Menurut sumber internal, proses pertama dijadwalkan pada kuartal pertama 2024, dengan target pengumpulan dana sebesar Rp 2 triliun. Putaran berikutnya akan dilaksanakan pada kuartal ketiga, dengan estimasi tambahan dana Rp 3 triliun, dan putaran akhir pada kuartal pertama 2025 untuk melengkapi target keseluruhan Rp 10 triliun.
Alasan di Balik Penggalangan Dana Besar
- Restrukturisasi Utang: Grup Bakrie masih menempuh proses penyelesaian restrukturisasi utang pasca krisis likuiditas 2022. Dana baru akan membantu mempercepat pelunasan dan mengurangi beban bunga.
- Ekspansi Bisnis: Investasi utama diarahkan pada proyek energi terbarukan, pembangunan jalan tol, serta pengembangan kawasan industri berkelanjutan.
- Penguatan Modal Kerja: Peningkatan modal kerja diharapkan menstabilkan arus kas dan meningkatkan kepercayaan pemegang saham.
Dampak terhadap Harga Saham
Pengumuman rights issue biasanya menimbulkan tekanan penurunan harga saham karena potensi dilusi. Namun, analis pasar menilai bahwa jika hak memesan efek diberikan dengan diskon yang kompetitif, serta didukung oleh prospek bisnis yang kuat, efek negatif dapat diminimalisir.
Sejumlah broker memperkirakan bahwa harga saham Bakrie dapat berfluktuasi antara 5% hingga 12% selama periode penawaran, tergantung pada partisipasi investor institusional.
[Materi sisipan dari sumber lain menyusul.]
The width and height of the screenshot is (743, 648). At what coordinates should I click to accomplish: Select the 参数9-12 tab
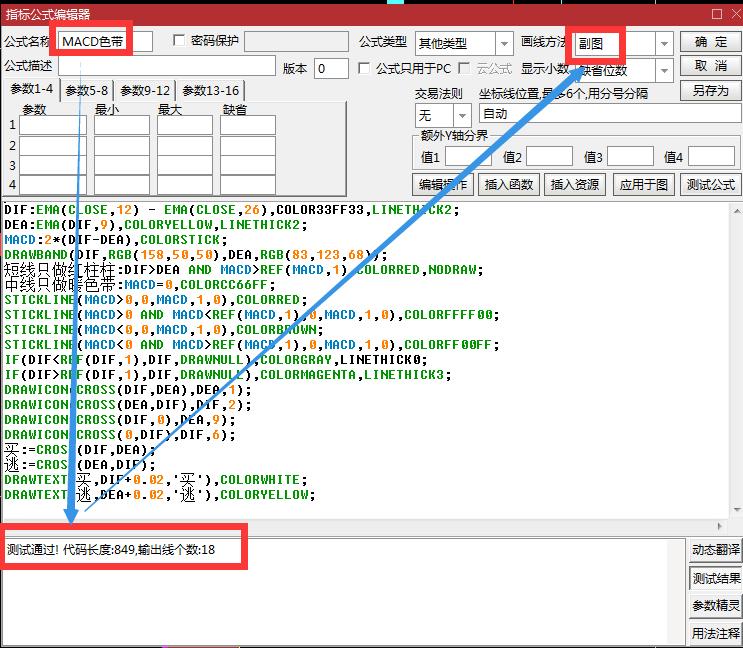145,91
Investor ritel diharapkan memperoleh hak memesan efek dengan harga yang lebih menarik dibandingkan harga pasar saat ini.
Proses dan Persyaratan bagi Investor
Setiap pemegang saham yang terdaftar pada tanggal penutupan daftar pemegang saham (record date) akan menerima hak memesan efek sesuai proporsi kepemilikan. Contohnya, pemegang satu lembar saham berhak membeli tambahan satu lembar pada harga yang telah ditetapkan.
Investor dapat mengeksekusi hak tersebut melalui:
- Penempatan order melalui broker yang berafiliasi.
- Pembayaran penuh atau sebagian melalui fasilitas margin yang disediakan oleh lembaga keuangan.
- Pilihan untuk menjual hak memesan efek di pasar sekunder sebelum tanggal penutupan.
Reaksi Pasar dan Ekspektasi
Pembukaan rights issue beruntun menandakan keyakinan manajemen Bakrie terhadap prospek jangka panjang perusahaan. Pada pertemuan internal, eksekutif senior menekankan pentingnya transparansi, penggunaan dana yang tepat, serta komunikasi berkelanjutan dengan pemegang saham.
Para analis menilai bahwa keberhasilan rights issue dapat menjadi sinyal positif bagi sektor korporasi Indonesia secara umum, mengindikasikan bahwa pasar modal kembali menjadi sumber pendanaan yang menarik bagi perusahaan besar.
Seiring dengan pelaksanaan rights issue, grup juga berencana mengoptimalkan struktur kepemilikan melalui penjualan saham sekunder kepada investor institusional asing, yang dapat menambah kredibilitas dan meningkatkan profil perusahaan di mata pasar global.
Dengan target dana yang ambisius, grup Bakrie berharap dapat memperkuat posisi kompetitifnya, sekaligus memberikan nilai tambah bagi pemegang saham melalui pertumbuhan laba yang berkelanjutan.